É, sem embargo, a coisa mais estúpida e contraproducente que eu já vivenciei por aqui e, pelo jeito, não está longe de ter um fim... Essa ingenuidade  intelectual só se explica pela sofreguidão da vontade em fazer as coisas acontecer, mas que na verdade enterra uma gama de assuntos mais imperiosos e pontuais que deveríamos lutar e defender.  Por exemplo, é muito mais fácil, e muito mais eficaz, que sua família veja você protagonizando um beijo gay do que o casal homossexual da novela;  é muito mais profícuo que você saia do armário em sua casa, que o Felix, na novela, seja exposto em sua homossexualidade a Suzana Vieira e ao Antonio Fagundes...  

O que eu quero dizer com isso? Será que eu desejo destruir as estruturas familiares? Será que eu desejo que os gays sejam deserdados e postos para fora de suas casas, tocados como cachorros sarnentos, jogados ao vento? Absolutamente, não! Mas, se há a vontade sequiosa de que se tenha mudanças, não espere que elas venham por conta dessa ou daquela novela da Globo. Para sua família ser gay é algo extremamente aceitável, desde que gay seja o filho do vizinho, nunca o meu filho... “o meu melhor amigo tem um filho gay, o rapaz é até gente boa, desejo o melhor para ele, ainda bem que você tem uma noiva linda Godofredo!”. Assim, o deputado federal Jean  Wyllys comenta em seu artigo para o sitio IG: “...A família sempre é a primeira saber e a última a acreditar...”. Diria eu, a última a aceitar e, talvez, não aceite nunca!

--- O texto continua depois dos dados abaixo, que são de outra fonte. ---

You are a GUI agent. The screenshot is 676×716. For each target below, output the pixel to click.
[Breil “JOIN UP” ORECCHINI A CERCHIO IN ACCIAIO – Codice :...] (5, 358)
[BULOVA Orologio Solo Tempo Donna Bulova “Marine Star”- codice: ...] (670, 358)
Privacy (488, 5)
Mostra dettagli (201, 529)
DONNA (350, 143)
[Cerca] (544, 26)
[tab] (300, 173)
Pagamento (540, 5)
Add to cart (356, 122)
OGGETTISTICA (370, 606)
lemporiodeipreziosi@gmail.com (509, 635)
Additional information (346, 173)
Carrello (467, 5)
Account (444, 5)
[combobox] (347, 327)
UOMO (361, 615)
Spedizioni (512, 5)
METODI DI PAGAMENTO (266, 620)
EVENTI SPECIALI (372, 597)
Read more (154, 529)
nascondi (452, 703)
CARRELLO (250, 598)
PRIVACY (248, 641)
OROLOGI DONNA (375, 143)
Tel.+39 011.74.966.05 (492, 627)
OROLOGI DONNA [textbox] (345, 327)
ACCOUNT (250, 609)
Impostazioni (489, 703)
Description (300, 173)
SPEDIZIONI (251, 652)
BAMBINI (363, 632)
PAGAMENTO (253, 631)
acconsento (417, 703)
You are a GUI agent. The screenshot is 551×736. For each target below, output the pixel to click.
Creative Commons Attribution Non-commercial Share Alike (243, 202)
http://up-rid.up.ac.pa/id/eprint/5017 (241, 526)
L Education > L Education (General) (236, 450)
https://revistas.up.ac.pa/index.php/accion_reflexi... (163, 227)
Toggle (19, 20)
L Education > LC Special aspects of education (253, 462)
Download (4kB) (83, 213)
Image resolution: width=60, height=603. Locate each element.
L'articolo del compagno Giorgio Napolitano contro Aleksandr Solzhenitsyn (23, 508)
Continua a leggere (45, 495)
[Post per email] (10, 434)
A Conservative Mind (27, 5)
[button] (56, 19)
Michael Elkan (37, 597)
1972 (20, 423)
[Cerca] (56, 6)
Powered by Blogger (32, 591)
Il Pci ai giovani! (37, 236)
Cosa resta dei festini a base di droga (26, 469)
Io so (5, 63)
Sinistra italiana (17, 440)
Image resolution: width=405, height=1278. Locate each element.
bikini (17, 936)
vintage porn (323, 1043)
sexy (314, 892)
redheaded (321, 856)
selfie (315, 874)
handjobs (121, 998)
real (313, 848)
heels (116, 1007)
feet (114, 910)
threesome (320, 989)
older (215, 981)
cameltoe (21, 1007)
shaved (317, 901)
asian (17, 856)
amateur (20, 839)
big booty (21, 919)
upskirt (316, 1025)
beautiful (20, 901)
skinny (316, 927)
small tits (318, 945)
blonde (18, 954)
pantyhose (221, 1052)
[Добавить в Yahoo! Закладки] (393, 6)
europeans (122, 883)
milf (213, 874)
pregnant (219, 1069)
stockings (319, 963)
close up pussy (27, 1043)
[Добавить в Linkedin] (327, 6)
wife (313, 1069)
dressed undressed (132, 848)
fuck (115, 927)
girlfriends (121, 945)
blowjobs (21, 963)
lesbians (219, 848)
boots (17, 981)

Os gays apostam todas as suas fichas nas mudanças que a teledramaturgia pode promover, o ledo engano que a exposição muda o Ethos... Não muda, traz o fato como algo próximo, expõe, mas não transforma, pois essa transformação só acontecerá quando dentro do nicho familiar o ethos cultural for possível para minha família, for verificado nela, dentro dela, arraigado, amalgamado, intrínseco em sua condição final.

Não estou dizendo com isso que a teledramaturgia seja descartável, ou que ela não deveria abordar tais assuntos, não é isso, mas apenas digo que as fichas da mudança do preconceito não acontecem por conta de uma novela, ou da exposição que essa possa promover, mas as fichas da mudança devem ser alçadas no comportamento do homossexual e a sua submissão cega à vontade de seus familiares, no desejo desses de ter uma família normal, e nisso o homossexual é descartado sumariamente.

Quer mudanças? Mude você! Não espere que a novela faça isso por sua felicidade, por sua condição existencial, pois ela não fará e nem poder para isso ela tem. Quer respeito? Tenha orgulho de si mesmo e se enxergue como algo digno, como uma pessoa que tem identidade própria, direitos e deveres, afinal, o Felix continuará sendo um personagem da ficção das 21h00 e você continuará sentindo as consequências disso.